YOUR GOAL >>
Reproduce the whole listing, character for character.
═════ INPUT DATA
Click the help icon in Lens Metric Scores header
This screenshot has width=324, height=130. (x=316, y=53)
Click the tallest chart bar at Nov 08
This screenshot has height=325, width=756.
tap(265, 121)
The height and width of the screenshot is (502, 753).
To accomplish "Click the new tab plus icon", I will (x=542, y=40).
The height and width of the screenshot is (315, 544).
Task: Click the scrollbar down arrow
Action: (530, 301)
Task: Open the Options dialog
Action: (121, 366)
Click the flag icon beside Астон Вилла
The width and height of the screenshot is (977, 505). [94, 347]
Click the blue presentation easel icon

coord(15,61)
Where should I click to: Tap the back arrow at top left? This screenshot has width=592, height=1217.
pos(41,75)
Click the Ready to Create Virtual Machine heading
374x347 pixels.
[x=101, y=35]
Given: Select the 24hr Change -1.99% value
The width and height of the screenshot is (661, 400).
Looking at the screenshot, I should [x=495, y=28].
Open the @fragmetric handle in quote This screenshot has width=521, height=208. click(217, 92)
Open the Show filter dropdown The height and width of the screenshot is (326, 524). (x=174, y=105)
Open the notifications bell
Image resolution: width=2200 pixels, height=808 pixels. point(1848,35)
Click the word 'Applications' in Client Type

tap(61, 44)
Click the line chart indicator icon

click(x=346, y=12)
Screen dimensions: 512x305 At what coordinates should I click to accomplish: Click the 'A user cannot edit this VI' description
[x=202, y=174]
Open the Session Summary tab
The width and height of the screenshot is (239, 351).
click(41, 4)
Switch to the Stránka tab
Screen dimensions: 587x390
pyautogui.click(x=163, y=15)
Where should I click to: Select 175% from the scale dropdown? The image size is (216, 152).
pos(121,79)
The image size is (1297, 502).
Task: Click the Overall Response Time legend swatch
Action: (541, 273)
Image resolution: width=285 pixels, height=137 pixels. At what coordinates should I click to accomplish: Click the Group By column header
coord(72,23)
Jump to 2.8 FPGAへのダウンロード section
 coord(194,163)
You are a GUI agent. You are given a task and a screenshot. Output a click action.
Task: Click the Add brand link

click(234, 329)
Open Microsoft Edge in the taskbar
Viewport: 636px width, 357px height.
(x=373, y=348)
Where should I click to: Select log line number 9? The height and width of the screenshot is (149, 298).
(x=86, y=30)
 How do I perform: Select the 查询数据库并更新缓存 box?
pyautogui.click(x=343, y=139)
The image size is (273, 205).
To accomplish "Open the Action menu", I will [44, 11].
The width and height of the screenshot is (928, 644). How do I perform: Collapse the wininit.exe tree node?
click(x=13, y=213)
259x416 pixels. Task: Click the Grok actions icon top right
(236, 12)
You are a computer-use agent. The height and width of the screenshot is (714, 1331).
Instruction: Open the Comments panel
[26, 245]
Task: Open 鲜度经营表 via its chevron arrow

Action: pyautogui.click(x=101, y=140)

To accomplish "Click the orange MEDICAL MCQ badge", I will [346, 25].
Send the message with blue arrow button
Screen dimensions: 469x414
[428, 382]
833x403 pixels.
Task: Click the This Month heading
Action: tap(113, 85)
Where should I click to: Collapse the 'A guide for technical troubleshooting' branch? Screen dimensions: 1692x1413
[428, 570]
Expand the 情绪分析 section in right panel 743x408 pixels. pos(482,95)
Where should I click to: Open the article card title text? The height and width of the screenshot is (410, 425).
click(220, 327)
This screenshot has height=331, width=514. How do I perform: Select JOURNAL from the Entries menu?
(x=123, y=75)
══════════
OUTPUT >>
Click the help icon in Lens Metric Scores header
This screenshot has width=324, height=130. (x=316, y=53)
Click the tallest chart bar at Nov 08
This screenshot has height=325, width=756.
tap(265, 121)
The height and width of the screenshot is (502, 753).
To accomplish "Click the new tab plus icon", I will (x=542, y=40).
The height and width of the screenshot is (315, 544).
Task: Click the scrollbar down arrow
Action: (530, 301)
Task: Open the Options dialog
Action: (121, 366)
Click the flag icon beside Астон Вилла
The width and height of the screenshot is (977, 505). [94, 347]
Click the blue presentation easel icon

coord(15,61)
Where should I click to: Tap the back arrow at top left? This screenshot has width=592, height=1217.
pos(41,75)
Click the Ready to Create Virtual Machine heading
374x347 pixels.
[x=101, y=35]
Given: Select the 24hr Change -1.99% value
The width and height of the screenshot is (661, 400).
Looking at the screenshot, I should [x=495, y=28].
Open the @fragmetric handle in quote This screenshot has width=521, height=208. click(217, 92)
Open the Show filter dropdown The height and width of the screenshot is (326, 524). (x=174, y=105)
Open the notifications bell
Image resolution: width=2200 pixels, height=808 pixels. point(1848,35)
Click the word 'Applications' in Client Type

tap(61, 44)
Click the line chart indicator icon

click(x=346, y=12)
Screen dimensions: 512x305 At what coordinates should I click to accomplish: Click the 'A user cannot edit this VI' description
[x=202, y=174]
Open the Session Summary tab
The width and height of the screenshot is (239, 351).
click(41, 4)
Switch to the Stránka tab
Screen dimensions: 587x390
pyautogui.click(x=163, y=15)
Where should I click to: Select 175% from the scale dropdown? The image size is (216, 152).
pos(121,79)
The image size is (1297, 502).
Task: Click the Overall Response Time legend swatch
Action: (541, 273)
Image resolution: width=285 pixels, height=137 pixels. At what coordinates should I click to accomplish: Click the Group By column header
coord(72,23)
Jump to 2.8 FPGAへのダウンロード section
 coord(194,163)
You are a GUI agent. You are given a task and a screenshot. Output a click action.
Task: Click the Add brand link

click(234, 329)
Open Microsoft Edge in the taskbar
Viewport: 636px width, 357px height.
(x=373, y=348)
Where should I click to: Select log line number 9? The height and width of the screenshot is (149, 298).
(x=86, y=30)
 How do I perform: Select the 查询数据库并更新缓存 box?
pyautogui.click(x=343, y=139)
The image size is (273, 205).
To accomplish "Open the Action menu", I will [44, 11].
The width and height of the screenshot is (928, 644). How do I perform: Collapse the wininit.exe tree node?
click(x=13, y=213)
259x416 pixels. Task: Click the Grok actions icon top right
(236, 12)
You are a computer-use agent. The height and width of the screenshot is (714, 1331).
Instruction: Open the Comments panel
[26, 245]
Task: Open 鲜度经营表 via its chevron arrow

Action: pyautogui.click(x=101, y=140)

To accomplish "Click the orange MEDICAL MCQ badge", I will [346, 25].
Send the message with blue arrow button
Screen dimensions: 469x414
[428, 382]
833x403 pixels.
Task: Click the This Month heading
Action: tap(113, 85)
Where should I click to: Collapse the 'A guide for technical troubleshooting' branch? Screen dimensions: 1692x1413
[428, 570]
Expand the 情绪分析 section in right panel 743x408 pixels. pos(482,95)
Where should I click to: Open the article card title text? The height and width of the screenshot is (410, 425).
click(220, 327)
This screenshot has height=331, width=514. How do I perform: Select JOURNAL from the Entries menu?
(x=123, y=75)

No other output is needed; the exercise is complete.